In Solis v. Canadian Beauty College et al., 2020 ONSC 6051 (“Solis”), the Ontario Superior Court of Justice held that a proposed defendant’s denial of liability is not a relevant consideration on a misnomer motion. The Endorsement of Justice Wilson is a reminder that counsel should be careful not to conflate a defence to a claim with a defence to a motion to correct a misnomer, as they are analytically distinct positions in the proceeding.
The plaintiff, Alexandra Solis, apparently suffered personal injuries in July 2016 when she received cosmetic treatment at the premises of Canadian Beauty College Inc. (the “College”). By Statement of Claim issued on June 29, 2018, the plaintiff commenced an action in negligence against the College, its owners and operators, and J. Does 1-3. The plaintiff’s claim alleges that J. Does 1-2 were students in training who administered the cosmetic treatments to the plaintiff’s legs in 2016, which caused severe burns and scarring, and that J. Doe 3 was the supervisor for J. Does 1-2.
On June 24, 2020, the College advised the plaintiff that J. Doe 2 was Caroline Torrecampo (“Torrecampo”) and that J. Doe 3 was Amanda Filipe (“Filipe”). The plaintiff, in turn, brought a motion to amend the Statement of Claim to substitute the names of Torrecampo and Filipe for J. Doe 2 and J. Doe 3, respectively. Torrecampo opposed the motion on the principal basis that she did not treat the plaintiff.
Rule 5.04(2) of the Rules of Civil Procedure, RRO 1990, Reg 194 states that “[a]t any stage of a proceeding the court may by order add, delete or substitute a party or correct the name of a party incorrectly named, on such terms as are just, unless prejudice would result that could not be compensated for by costs or an adjournment.”
Under Rule 26.01, “[o]n motion at any stage of an action the court shall grant leave to amend a pleading on such terms as are just, unless prejudice would result that could not be compensated for by costs or an adjournment.”
According to Justice Wilson, “[a] party is permitted to replace the pseudonym with the name of the defendant whose identity was not known at the time the claim was issued so long as by reading the Statement of Claim a person with knowledge of the facts could know the true identity of a misnamed party […]. This has come to be called the ‘litigation finger’ test.”

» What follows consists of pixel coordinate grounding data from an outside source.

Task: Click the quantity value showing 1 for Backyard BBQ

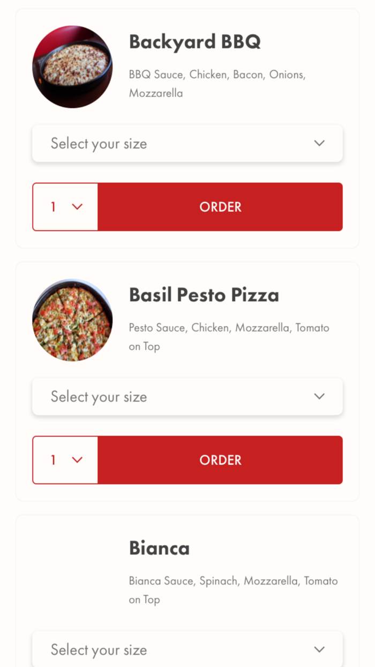Action: coord(53,207)
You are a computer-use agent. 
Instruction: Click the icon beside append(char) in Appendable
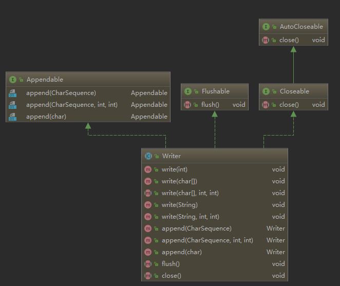[13, 117]
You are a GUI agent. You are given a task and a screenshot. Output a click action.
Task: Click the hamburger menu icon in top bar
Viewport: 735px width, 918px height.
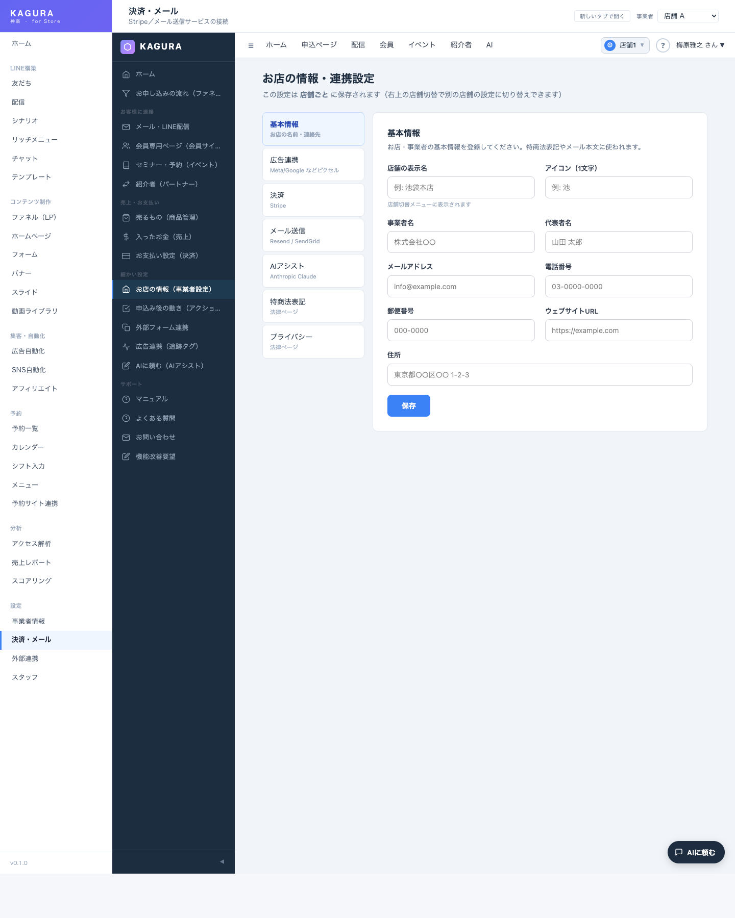point(251,45)
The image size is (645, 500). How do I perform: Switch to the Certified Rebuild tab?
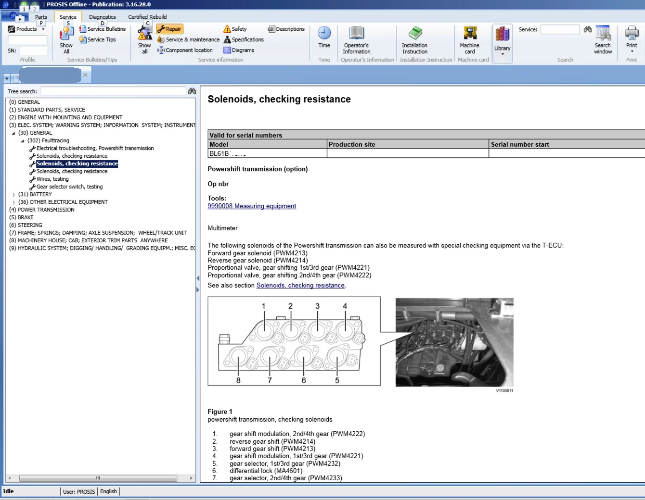147,17
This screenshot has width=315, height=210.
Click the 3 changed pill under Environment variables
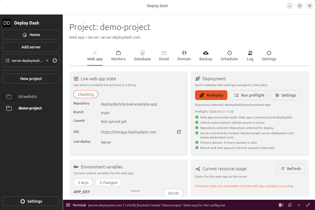pyautogui.click(x=108, y=182)
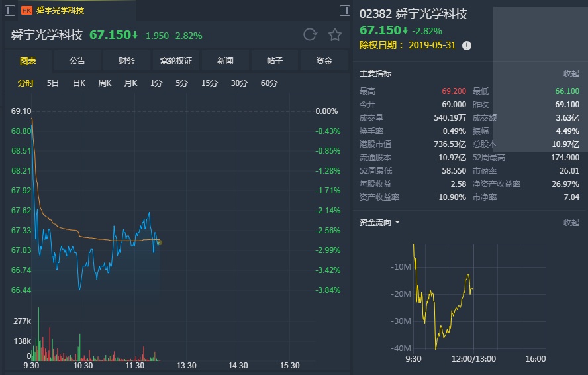Select the 日K chart period
Screen dimensions: 588x375
point(79,83)
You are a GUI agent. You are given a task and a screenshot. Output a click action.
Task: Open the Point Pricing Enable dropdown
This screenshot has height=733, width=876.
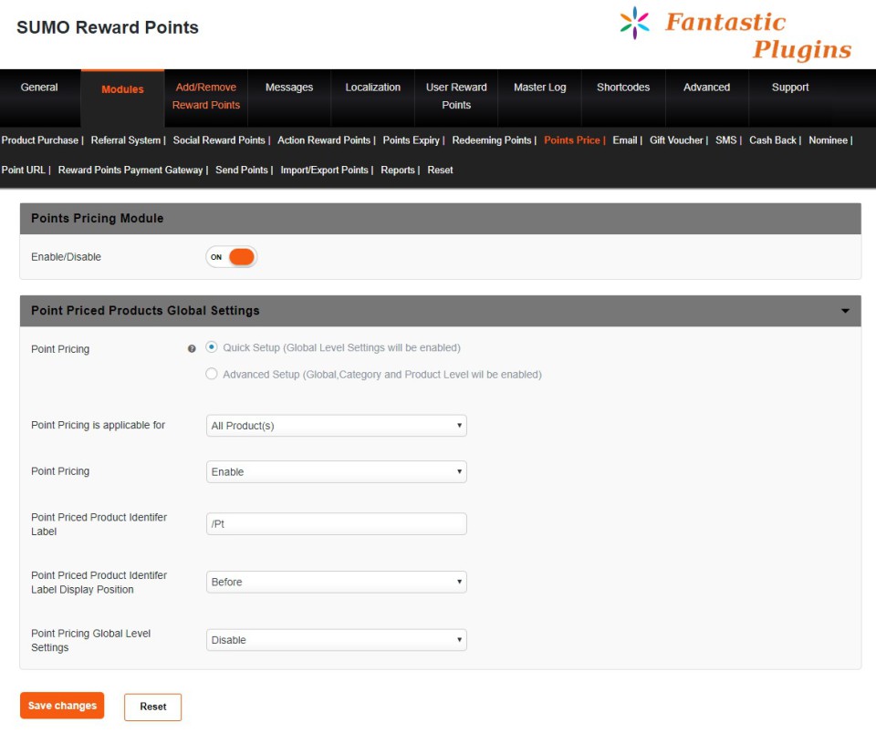pos(336,472)
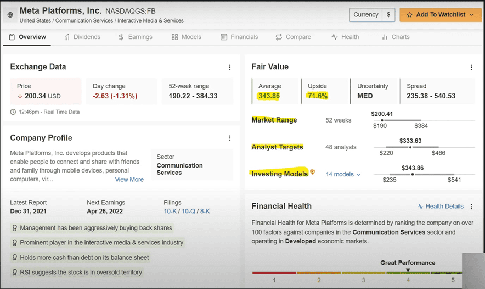Open the Currency selector
This screenshot has height=289, width=485.
[372, 15]
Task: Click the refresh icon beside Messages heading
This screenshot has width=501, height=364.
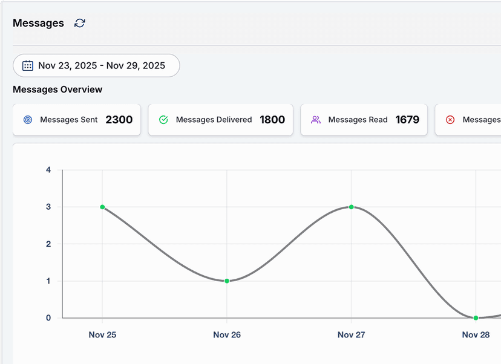Action: coord(79,23)
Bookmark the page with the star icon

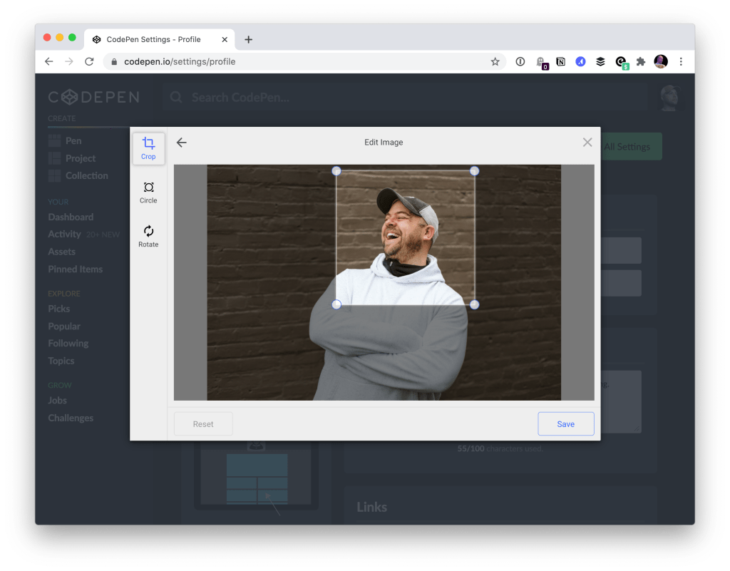495,62
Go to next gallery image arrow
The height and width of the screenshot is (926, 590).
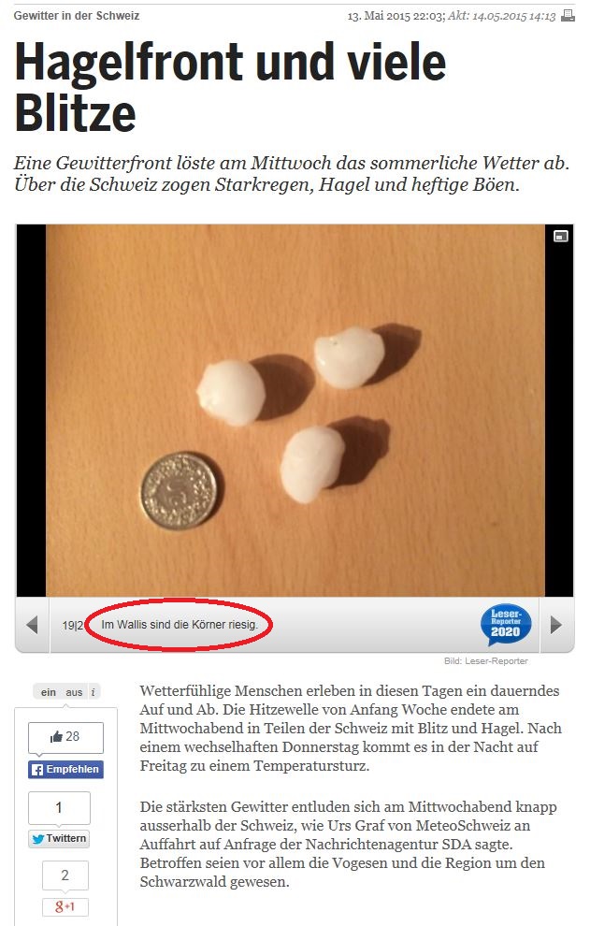(x=555, y=625)
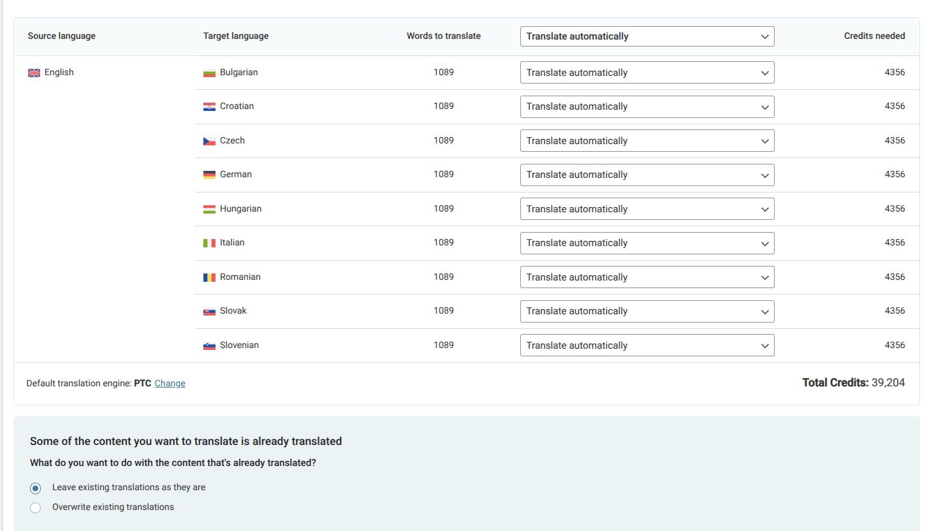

The misnomer analysis requires a critical examination of the pleading at issue. In this regard, Justice Wilson quoted from the decision in Loy-English v. The Ottawa Hospital et. al., 2019 ONSC 6075, as follows:
To be a misnomer, the plaintiff must clearly have intended to sue the proposed defendant. The pleading must be drafted with sufficient particularity that an objective and generous reading of the pleading would demonstrate that the “litigation finger” is pointing at the proposed defendant. To put this another way, the pleading must be sufficiently clear that a properly informed defendant reading the allegation would be able to recognize that he or she was the target of the allegation. The allegation must be clear and definite on its face and not held together through a series of assumptions about what the person reading the statement of claim might know.
In the case at bar, the Statement of Claim pleads that the defendants provided cosmetic treatments to the plaintiff’s legs at the College in 2016. The Statement of Claim further pleads that as a result of the negligent treatment, the plaintiff suffered personal injuries.
Torrecampo, for her part, maintained that she did not treat the plaintiff and that the motion should therefore be dismissed. The court rejected this argument as neither here nor there. Justice Wilson confirmed that “[t]he fact that a proposed defendant denies liability is not relevant on this motion.” Indeed, “[t]he arguments of counsel for Torrecampo seem to conflate a defence to a claim with a defence to correct a misnomer. They are quite distinct.”
Justice Wilson determined that the litigation finger clearly pointed at Torrecampo. The remaining issue was whether the amendment would result in non-compensable prejudice. In her affidavit, Torrecampo made the bald assertion that she “would suffer extreme prejudice” if the plaintiff’s motion was granted. Yet, as Justice Wilson stated, “[t]here is an obligation on a proposed party to lead evidence of actual prejudice when opposing a motion to correct a misnomer. Here, Torrecampo has failed to do so. She cannot baldly state there is prejudice and expect that is sufficient.” As a result, the court granted the plaintiff’s motion to correct the misnomer and substituted the name of Torrecampo for J. Doe 2.
Solis is a noteworthy decision because it confirms that a proposed defendant’s denial of liability is not relevant on a motion to correct a misnomer. The decision also demonstrates that where a misnomer is established, a proposed defendant relying on the court’s residual discretion to deny the amendment because of non-compensable prejudice must articulate the prejudice through proper evidence rather than an unsubstantiated assertion.